→ Recorded information:
— START —
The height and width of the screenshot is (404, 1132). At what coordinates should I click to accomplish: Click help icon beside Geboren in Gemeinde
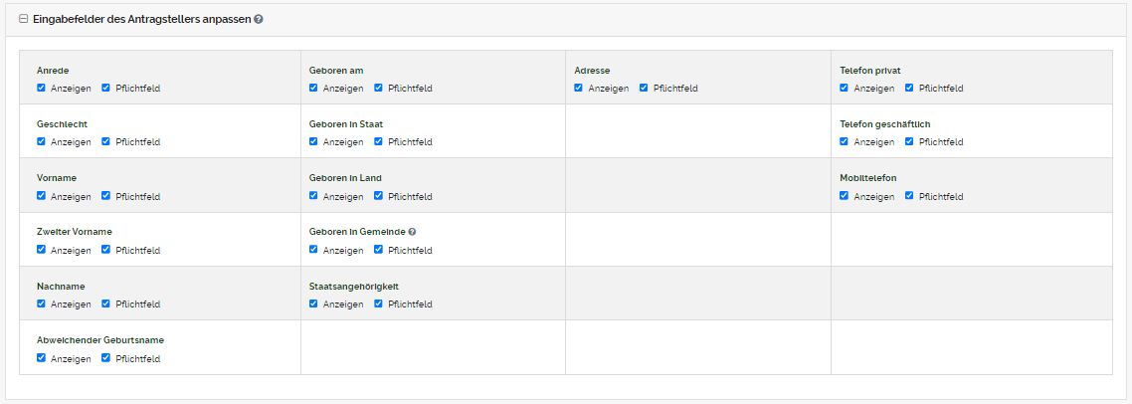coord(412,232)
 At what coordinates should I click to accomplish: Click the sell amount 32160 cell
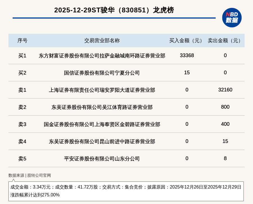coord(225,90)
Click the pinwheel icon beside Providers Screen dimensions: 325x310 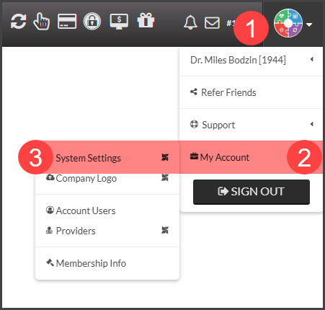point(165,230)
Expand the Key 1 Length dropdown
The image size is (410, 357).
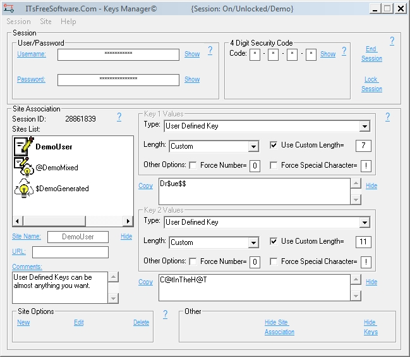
— END —
— START —
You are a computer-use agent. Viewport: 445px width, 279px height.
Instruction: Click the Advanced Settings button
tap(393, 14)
— END —
— START —
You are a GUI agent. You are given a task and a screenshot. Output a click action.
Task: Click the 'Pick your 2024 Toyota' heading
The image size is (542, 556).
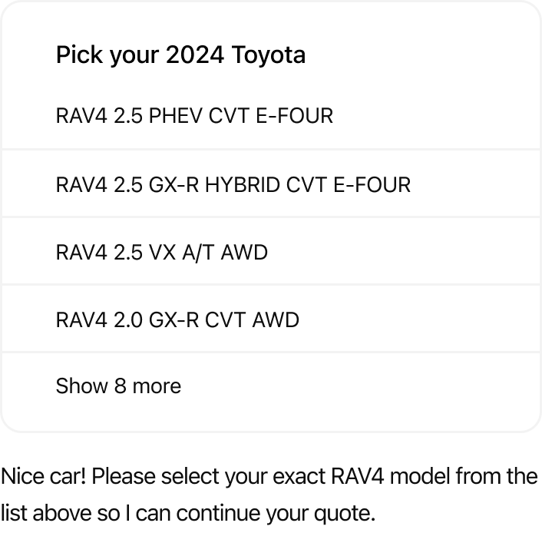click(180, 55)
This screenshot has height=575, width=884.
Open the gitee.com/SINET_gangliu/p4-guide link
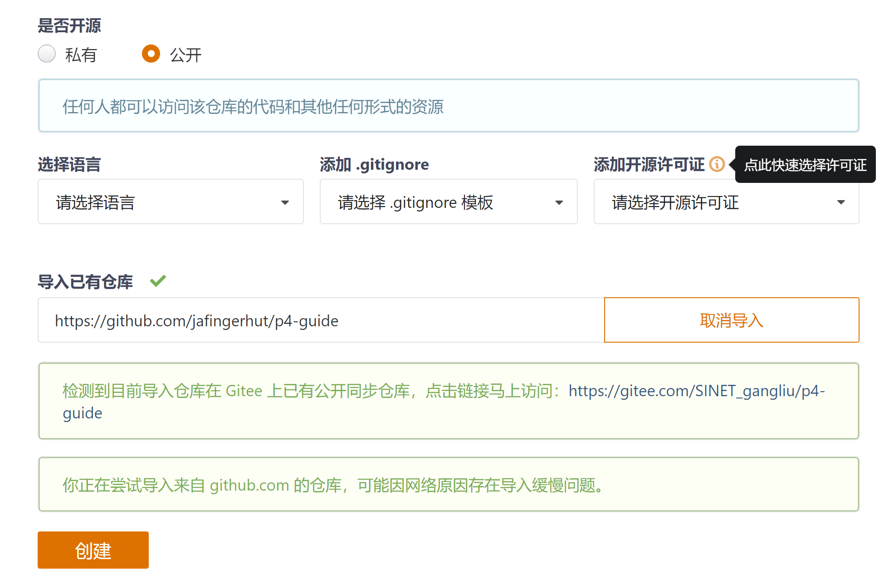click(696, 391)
— END —
→ Written instruction:
Reproduce the lines word for word, beginning with the line that contains "You are a GUI" and continuing through the line that contains "click(696, 391)", leaving the pictures out.

→ Solution for this exercise:
You are a GUI agent. You are given a task and a screenshot. Output a click action.
Task: Click the 'Pick your 2024 Toyota' heading
The image size is (542, 556).
click(180, 55)
This screenshot has height=575, width=884.
Open the gitee.com/SINET_gangliu/p4-guide link
click(696, 391)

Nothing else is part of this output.